The 5M Project Phase I — designing place to increase innovation and creativity.

Designing the initial place-making catalyst at the former San Francisco Chronicle property for Forest City’s 2.0MM square foot redevelopment project, attracting big-tech back from suburbia.

Office is the new placemaker
In 2006 the Hearst Corporation partnered with Forest City Realty Trust to redevelop the historic San Francisco Chronicle headquarters, a 4-acres site located at 5th & Mission in the SoMa neighborhood.   The entitlement target was for 2-million square feet of office but in 2006 there were challenging constraints to likely success.  The first was the reputation of the neighborhood as unsafe and seedy, earned through relatively high crime rates.  Additionally, the trend for major employers was to locate in suburban office parks, exemplified by Apple’s and Google’s multi-billion dollar campus expansions.  If Forest City was to proceed, they would need to first prove for themselves that they could create a place magnetic enough to attract large employers despite these challenges.  But there was the catch-22 facing most developers working in burgeoning neighborhoods: the tenant needs to see a degree of progress and promise before it will commit, but to create progress and promise the developer needs a committed large tenant.  To navigate this Forest City did two things.  It launched a research project to understand how the design and location of place can improve an organization’s ability to perform.  The research included the qualitative study of more than 50 of the country’s leading tech firms, start-ups and creative organizations, as well as the review of  leading behavioral and economic thinking on what drives productivity.  (See our post on that research.)  Next, Forest City leveraged insights from that research to develop a prototype of a larger development strategy to test its ideas with relatively low risk.

Phase 1 was a 75,000 square foot prototype of artists, makers, and entrepreneurs supported by a robust calendar of event programming all curated to show how a better design of place could help make tenants more creative and more innovative.
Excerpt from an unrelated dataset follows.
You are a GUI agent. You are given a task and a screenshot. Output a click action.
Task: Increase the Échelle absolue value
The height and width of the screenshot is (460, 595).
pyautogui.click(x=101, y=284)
That prototype opened in 2010 and was the first phase of the 5M Project, a thriving district of art, manufacturing, and entrepreneurship.  It was seeded in approximately 75,000 square feet of the Chronicle’s historic buildings, repurposing former printing halls, offices, warehouses and surface parking lots.  Tenants included a mix of artists, makers and entrepreneurs, including Twitter, Square, TechShop, Impact Hub, and Intersection for the Arts.  The prototype was supported by a strong event program that included concerts, performing arts, craft competitions and a host of highly participatory and engaging public gatherings.  Design, tenanting and programming were all designed and curated to foster serendipitous interaction across disciplines which is ultimately the key to increasing creativity and innovation.  It’s purpose was to show how place can help make organizations and start-ups more creative and innovative.  This initial phase of the 5M Project provided the energy, community to help make the SoMa neighborhood alluring to start-ups and small tech businesses which, in turn, attract larger employers.  The next phase of the 5M Project will begin construction in 2018 and will include four 250-400 foot tall towers of both office and residential, including 220 units at 50% AMI affordability.  Forest City has not yet announced its commercial tenants.

FIX’s Role
FIX was contracted to design and lead the research for this project and was then retained to help Forest City create the underlying development strategy for the 5M Project.  FIX worked with the team to design the phased approach and project manage the creation of the first phase.  Phase 2 of the 5M Project will begin construction in 2018.

Client Forest City
Size 4-acres campus masterplan
Phase 1: 75,000 SF
Phase 2: 2,000,000 SF
Location 5th & Mission, San Francisco
Program Office, residential, office, arts & event space
Role Market research and analytics
Visioning & strategic planning
Planning & design
Project management
Impact Opportunity: Enabling diverse local start-ups with access to networks and resources.
Capacity: Organizational support to a core selection of arts non-profits, makers, and entrepreneurs.